I joined the Outdoor Writers Association of California as a supporting member after a group of writers and media members from the outdoor industry visited for their fall conference in 2008 hosted by the Tuolumne County Visitors Bureau. I met several writers on that trip and YExplore even hosted an excursion to Hetch Hetchy where the group basked in the glory of Wapama Falls. I set up my table at the conference marketplace on the first day of the event not knowing what to expect. I saw this as a great way to introduce myself to some of the most talented people who share a passion for the outdoors and hoped they may be able to help promote what we try to accomplish with our Yosemite tours. Since we don’t market any tangible products, I found it difficult to engage with my audience. After all, sales was never my strongest suit.
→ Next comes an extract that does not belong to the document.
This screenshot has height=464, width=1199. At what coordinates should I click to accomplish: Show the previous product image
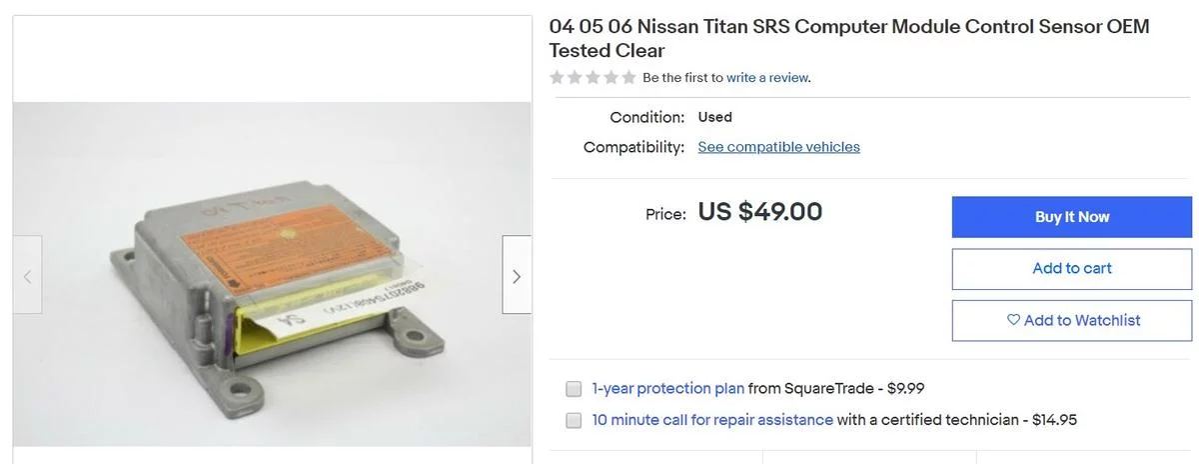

After spending a couple of conferences as an OWAC supporting member, I realized that the hard sell wasn’t really the best approach after all. Instead, I began to just engage with members on a more personal level. At each conference I have attended, I have been able to enjoy activities in regions like Fairfield and Mammoth Lakes while helping promote those areas to our broader audience through social media and other outlets. Once I made this realization, I have discovered the true meaning behind the ethos of these conferences and have benefited greatly. I have developed lasting relationships with members from many facets of the outdoor industry regardless of differing views on recreation and conservation. In an ever changing outdoor landscape, organizations like OWAC are important vehicles to find compromise on many critical issues between diverse parties who engage in healthy discussions rather than shouting matches.
This past week, we were honored, once again, to be able to host an activity for OWAC in Yosemite National Park. It truly was an honor to spend the day with some friends, old and new, as we teamed up with the Mother Lode Adventures and Charter Services on a photography trip to our county’s crown jewel. After a very early breakfast, we all piled into the van and embarked on a one and a half hour journey from the Best Western PLUS Sonora Oaks Hotel to the floor of Yosemite Valley. We made a brief stop in Groveland to visit our good friends at Dori’s Tea Cottage to receive our delicious catered lunch.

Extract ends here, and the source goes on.